**Task directions**:
Copy the data precisely, keeping every character.

**Entries provided**:
-.-.-

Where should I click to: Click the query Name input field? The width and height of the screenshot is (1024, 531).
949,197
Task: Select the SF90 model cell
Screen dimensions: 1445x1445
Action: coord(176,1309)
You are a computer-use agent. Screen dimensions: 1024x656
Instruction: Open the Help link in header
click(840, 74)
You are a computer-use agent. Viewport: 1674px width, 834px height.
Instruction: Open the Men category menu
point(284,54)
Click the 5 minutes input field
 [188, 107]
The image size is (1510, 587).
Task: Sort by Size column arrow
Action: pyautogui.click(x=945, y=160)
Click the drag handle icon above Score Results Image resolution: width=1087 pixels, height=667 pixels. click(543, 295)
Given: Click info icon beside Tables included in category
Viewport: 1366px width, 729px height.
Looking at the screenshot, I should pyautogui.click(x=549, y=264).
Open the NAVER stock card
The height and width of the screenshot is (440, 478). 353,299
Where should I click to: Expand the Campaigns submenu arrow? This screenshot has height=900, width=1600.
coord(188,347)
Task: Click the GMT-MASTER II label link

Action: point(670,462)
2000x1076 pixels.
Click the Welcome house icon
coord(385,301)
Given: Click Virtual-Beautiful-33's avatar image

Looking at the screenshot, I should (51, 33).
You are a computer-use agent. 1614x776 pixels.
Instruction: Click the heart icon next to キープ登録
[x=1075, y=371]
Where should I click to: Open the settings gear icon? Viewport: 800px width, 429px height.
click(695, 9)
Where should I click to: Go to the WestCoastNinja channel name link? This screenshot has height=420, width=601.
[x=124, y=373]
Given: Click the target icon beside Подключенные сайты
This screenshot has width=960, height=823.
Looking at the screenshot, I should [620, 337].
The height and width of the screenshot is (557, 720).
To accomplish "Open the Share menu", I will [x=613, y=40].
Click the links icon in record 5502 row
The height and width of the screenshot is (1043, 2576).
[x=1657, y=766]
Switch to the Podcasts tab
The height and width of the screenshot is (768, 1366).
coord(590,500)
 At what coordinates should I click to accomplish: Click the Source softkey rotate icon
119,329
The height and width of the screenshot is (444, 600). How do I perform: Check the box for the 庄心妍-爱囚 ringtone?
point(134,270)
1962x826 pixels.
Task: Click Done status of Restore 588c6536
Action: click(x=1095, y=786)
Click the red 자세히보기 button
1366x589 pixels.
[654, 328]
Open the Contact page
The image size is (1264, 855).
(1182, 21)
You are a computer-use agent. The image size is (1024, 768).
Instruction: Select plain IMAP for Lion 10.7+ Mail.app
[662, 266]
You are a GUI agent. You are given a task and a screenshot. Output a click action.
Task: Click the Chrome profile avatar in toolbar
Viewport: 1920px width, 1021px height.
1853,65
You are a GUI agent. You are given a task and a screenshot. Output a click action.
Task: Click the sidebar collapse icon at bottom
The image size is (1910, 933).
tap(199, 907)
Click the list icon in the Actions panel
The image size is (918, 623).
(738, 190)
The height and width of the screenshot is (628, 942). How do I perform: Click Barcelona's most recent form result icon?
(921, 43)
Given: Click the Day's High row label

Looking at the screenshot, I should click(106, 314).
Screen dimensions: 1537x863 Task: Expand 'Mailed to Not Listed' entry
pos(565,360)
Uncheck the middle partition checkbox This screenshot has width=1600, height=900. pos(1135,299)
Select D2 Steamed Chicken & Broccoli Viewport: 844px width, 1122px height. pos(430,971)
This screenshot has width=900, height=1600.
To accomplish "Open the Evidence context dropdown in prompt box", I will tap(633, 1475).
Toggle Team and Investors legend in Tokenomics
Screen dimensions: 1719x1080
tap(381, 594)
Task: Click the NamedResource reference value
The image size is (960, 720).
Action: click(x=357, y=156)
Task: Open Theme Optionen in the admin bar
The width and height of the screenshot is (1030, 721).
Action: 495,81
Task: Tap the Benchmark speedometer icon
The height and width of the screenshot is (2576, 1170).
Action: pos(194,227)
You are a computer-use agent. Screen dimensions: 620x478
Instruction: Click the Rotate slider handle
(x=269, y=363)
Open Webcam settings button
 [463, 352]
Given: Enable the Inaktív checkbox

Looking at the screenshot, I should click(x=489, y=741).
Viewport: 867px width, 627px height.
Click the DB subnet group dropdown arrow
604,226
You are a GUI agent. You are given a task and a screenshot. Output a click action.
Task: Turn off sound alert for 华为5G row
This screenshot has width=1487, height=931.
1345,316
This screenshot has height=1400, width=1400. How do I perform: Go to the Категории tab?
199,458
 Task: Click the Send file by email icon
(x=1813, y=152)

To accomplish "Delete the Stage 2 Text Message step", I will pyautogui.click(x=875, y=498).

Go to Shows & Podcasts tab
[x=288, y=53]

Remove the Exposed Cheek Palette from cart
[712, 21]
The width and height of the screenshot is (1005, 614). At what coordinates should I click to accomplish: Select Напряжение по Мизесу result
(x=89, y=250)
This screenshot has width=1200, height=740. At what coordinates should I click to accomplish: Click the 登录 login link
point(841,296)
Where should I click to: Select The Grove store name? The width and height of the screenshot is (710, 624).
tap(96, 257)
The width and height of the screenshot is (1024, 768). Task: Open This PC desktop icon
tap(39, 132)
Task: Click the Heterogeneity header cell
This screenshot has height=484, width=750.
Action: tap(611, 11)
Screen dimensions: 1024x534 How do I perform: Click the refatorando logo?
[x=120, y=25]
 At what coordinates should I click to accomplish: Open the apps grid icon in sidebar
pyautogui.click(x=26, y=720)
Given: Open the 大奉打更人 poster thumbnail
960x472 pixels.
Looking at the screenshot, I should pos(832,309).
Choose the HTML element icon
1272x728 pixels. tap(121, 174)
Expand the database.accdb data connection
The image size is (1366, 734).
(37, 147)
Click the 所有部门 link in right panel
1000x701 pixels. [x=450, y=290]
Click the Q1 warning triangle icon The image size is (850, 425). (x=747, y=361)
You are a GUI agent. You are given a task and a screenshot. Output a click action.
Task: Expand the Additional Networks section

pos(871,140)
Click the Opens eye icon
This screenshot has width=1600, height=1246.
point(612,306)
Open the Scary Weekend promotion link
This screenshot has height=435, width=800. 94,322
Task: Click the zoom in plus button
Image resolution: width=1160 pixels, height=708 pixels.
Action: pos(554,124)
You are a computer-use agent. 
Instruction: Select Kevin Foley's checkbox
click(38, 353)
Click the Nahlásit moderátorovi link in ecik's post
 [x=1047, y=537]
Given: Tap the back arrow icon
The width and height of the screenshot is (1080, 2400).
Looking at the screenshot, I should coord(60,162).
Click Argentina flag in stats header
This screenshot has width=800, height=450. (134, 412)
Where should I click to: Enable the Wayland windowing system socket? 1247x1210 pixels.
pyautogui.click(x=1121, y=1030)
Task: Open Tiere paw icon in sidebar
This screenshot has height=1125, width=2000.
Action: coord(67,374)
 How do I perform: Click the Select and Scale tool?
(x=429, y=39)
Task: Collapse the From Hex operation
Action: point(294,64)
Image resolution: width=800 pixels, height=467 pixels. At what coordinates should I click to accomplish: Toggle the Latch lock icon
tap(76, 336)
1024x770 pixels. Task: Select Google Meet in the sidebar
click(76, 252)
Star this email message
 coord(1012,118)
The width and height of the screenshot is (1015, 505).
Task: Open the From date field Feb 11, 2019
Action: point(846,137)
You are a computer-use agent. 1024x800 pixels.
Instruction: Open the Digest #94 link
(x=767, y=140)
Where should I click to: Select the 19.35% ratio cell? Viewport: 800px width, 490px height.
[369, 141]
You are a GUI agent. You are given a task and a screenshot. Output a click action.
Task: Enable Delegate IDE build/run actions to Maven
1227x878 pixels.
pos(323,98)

-.-.-

**Response below**:
Where should I click to: Click the query Name input field? The width and height of the screenshot is (1024, 531).
949,197
Task: Select the SF90 model cell
Screen dimensions: 1445x1445
Action: coord(176,1309)
You are a computer-use agent. Screen dimensions: 1024x656
Instruction: Open the Help link in header
click(840, 74)
You are a computer-use agent. Viewport: 1674px width, 834px height.
Instruction: Open the Men category menu
point(284,54)
Click the 5 minutes input field
 [188, 107]
The image size is (1510, 587).
Task: Sort by Size column arrow
Action: pyautogui.click(x=945, y=160)
Click the drag handle icon above Score Results Image resolution: width=1087 pixels, height=667 pixels. click(543, 295)
Given: Click info icon beside Tables included in category
Viewport: 1366px width, 729px height.
Looking at the screenshot, I should pyautogui.click(x=549, y=264).
Open the NAVER stock card
The height and width of the screenshot is (440, 478). 353,299
Where should I click to: Expand the Campaigns submenu arrow? This screenshot has height=900, width=1600.
coord(188,347)
Task: Click the GMT-MASTER II label link

Action: point(670,462)
2000x1076 pixels.
Click the Welcome house icon
coord(385,301)
Given: Click Virtual-Beautiful-33's avatar image

Looking at the screenshot, I should (51, 33).
You are a computer-use agent. 1614x776 pixels.
Instruction: Click the heart icon next to キープ登録
[x=1075, y=371]
Where should I click to: Open the settings gear icon? Viewport: 800px width, 429px height.
click(695, 9)
Where should I click to: Go to the WestCoastNinja channel name link? This screenshot has height=420, width=601.
[x=124, y=373]
Given: Click the target icon beside Подключенные сайты
This screenshot has width=960, height=823.
Looking at the screenshot, I should [620, 337].
The height and width of the screenshot is (557, 720).
To accomplish "Open the Share menu", I will [x=613, y=40].
Click the links icon in record 5502 row
The height and width of the screenshot is (1043, 2576).
[x=1657, y=766]
Switch to the Podcasts tab
The height and width of the screenshot is (768, 1366).
coord(590,500)
 At what coordinates should I click to accomplish: Click the Source softkey rotate icon
119,329
The height and width of the screenshot is (444, 600). How do I perform: Check the box for the 庄心妍-爱囚 ringtone?
point(134,270)
1962x826 pixels.
Task: Click Done status of Restore 588c6536
Action: click(x=1095, y=786)
Click the red 자세히보기 button
1366x589 pixels.
[654, 328]
Open the Contact page
The image size is (1264, 855).
(1182, 21)
You are a computer-use agent. The image size is (1024, 768).
Instruction: Select plain IMAP for Lion 10.7+ Mail.app
[662, 266]
You are a GUI agent. You are given a task and a screenshot. Output a click action.
Task: Click the Chrome profile avatar in toolbar
Viewport: 1920px width, 1021px height.
1853,65
You are a GUI agent. You are given a task and a screenshot. Output a click action.
Task: Click the sidebar collapse icon at bottom
The image size is (1910, 933).
tap(199, 907)
Click the list icon in the Actions panel
The image size is (918, 623).
(738, 190)
The height and width of the screenshot is (628, 942). How do I perform: Click Barcelona's most recent form result icon?
(921, 43)
Given: Click the Day's High row label

Looking at the screenshot, I should click(106, 314).
Screen dimensions: 1537x863 Task: Expand 'Mailed to Not Listed' entry
pos(565,360)
Uncheck the middle partition checkbox This screenshot has width=1600, height=900. pos(1135,299)
Select D2 Steamed Chicken & Broccoli Viewport: 844px width, 1122px height. pos(430,971)
This screenshot has width=900, height=1600.
To accomplish "Open the Evidence context dropdown in prompt box", I will tap(633, 1475).
Toggle Team and Investors legend in Tokenomics
Screen dimensions: 1719x1080
tap(381, 594)
Task: Click the NamedResource reference value
The image size is (960, 720).
Action: click(x=357, y=156)
Task: Open Theme Optionen in the admin bar
The width and height of the screenshot is (1030, 721).
Action: 495,81
Task: Tap the Benchmark speedometer icon
The height and width of the screenshot is (2576, 1170).
Action: pos(194,227)
You are a computer-use agent. Screen dimensions: 620x478
Instruction: Click the Rotate slider handle
(x=269, y=363)
Open Webcam settings button
 [463, 352]
Given: Enable the Inaktív checkbox

Looking at the screenshot, I should click(x=489, y=741).
Viewport: 867px width, 627px height.
Click the DB subnet group dropdown arrow
604,226
You are a GUI agent. You are given a task and a screenshot. Output a click action.
Task: Turn off sound alert for 华为5G row
This screenshot has width=1487, height=931.
1345,316
This screenshot has height=1400, width=1400. How do I perform: Go to the Категории tab?
199,458
 Task: Click the Send file by email icon
(x=1813, y=152)

To accomplish "Delete the Stage 2 Text Message step", I will pyautogui.click(x=875, y=498).

Go to Shows & Podcasts tab
[x=288, y=53]

Remove the Exposed Cheek Palette from cart
[712, 21]
The width and height of the screenshot is (1005, 614). At what coordinates should I click to accomplish: Select Напряжение по Мизесу result
(x=89, y=250)
This screenshot has width=1200, height=740. At what coordinates should I click to accomplish: Click the 登录 login link
point(841,296)
Where should I click to: Select The Grove store name? The width and height of the screenshot is (710, 624).
tap(96, 257)
The width and height of the screenshot is (1024, 768). Task: Open This PC desktop icon
tap(39, 132)
Task: Click the Heterogeneity header cell
This screenshot has height=484, width=750.
Action: tap(611, 11)
Screen dimensions: 1024x534 How do I perform: Click the refatorando logo?
[x=120, y=25]
 At what coordinates should I click to accomplish: Open the apps grid icon in sidebar
pyautogui.click(x=26, y=720)
Given: Open the 大奉打更人 poster thumbnail
960x472 pixels.
Looking at the screenshot, I should pos(832,309).
Choose the HTML element icon
1272x728 pixels. tap(121, 174)
Expand the database.accdb data connection
The image size is (1366, 734).
(37, 147)
Click the 所有部门 link in right panel
1000x701 pixels. [x=450, y=290]
Click the Q1 warning triangle icon The image size is (850, 425). (x=747, y=361)
You are a GUI agent. You are given a task and a screenshot. Output a click action.
Task: Expand the Additional Networks section

pos(871,140)
Click the Opens eye icon
This screenshot has width=1600, height=1246.
point(612,306)
Open the Scary Weekend promotion link
This screenshot has height=435, width=800. 94,322
Task: Click the zoom in plus button
Image resolution: width=1160 pixels, height=708 pixels.
Action: pos(554,124)
You are a computer-use agent. 
Instruction: Select Kevin Foley's checkbox
click(38, 353)
Click the Nahlásit moderátorovi link in ecik's post
 [x=1047, y=537]
Given: Tap the back arrow icon
The width and height of the screenshot is (1080, 2400).
Looking at the screenshot, I should coord(60,162).
Click Argentina flag in stats header
This screenshot has width=800, height=450. (134, 412)
Where should I click to: Enable the Wayland windowing system socket? 1247x1210 pixels.
pyautogui.click(x=1121, y=1030)
Task: Open Tiere paw icon in sidebar
This screenshot has height=1125, width=2000.
Action: coord(67,374)
 How do I perform: Click the Select and Scale tool?
(x=429, y=39)
Task: Collapse the From Hex operation
Action: point(294,64)
Image resolution: width=800 pixels, height=467 pixels. At what coordinates should I click to accomplish: Toggle the Latch lock icon
tap(76, 336)
1024x770 pixels. Task: Select Google Meet in the sidebar
click(76, 252)
Star this email message
 coord(1012,118)
The width and height of the screenshot is (1015, 505).
Task: Open the From date field Feb 11, 2019
Action: point(846,137)
You are a computer-use agent. 1024x800 pixels.
Instruction: Open the Digest #94 link
(x=767, y=140)
Where should I click to: Select the 19.35% ratio cell? Viewport: 800px width, 490px height.
[369, 141]
You are a GUI agent. You are given a task and a screenshot. Output a click action.
Task: Enable Delegate IDE build/run actions to Maven
1227x878 pixels.
pos(323,98)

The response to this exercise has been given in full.